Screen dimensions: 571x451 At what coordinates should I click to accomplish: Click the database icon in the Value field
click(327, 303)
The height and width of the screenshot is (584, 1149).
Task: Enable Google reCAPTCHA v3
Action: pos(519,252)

= Required work =
Word for word, write out the entire listing once more.

= Solution for this task =
Screen dimensions: 571x451 At what coordinates should I click to accomplish: Click the database icon in the Value field
click(327, 303)
The height and width of the screenshot is (584, 1149).
Task: Enable Google reCAPTCHA v3
Action: pos(519,252)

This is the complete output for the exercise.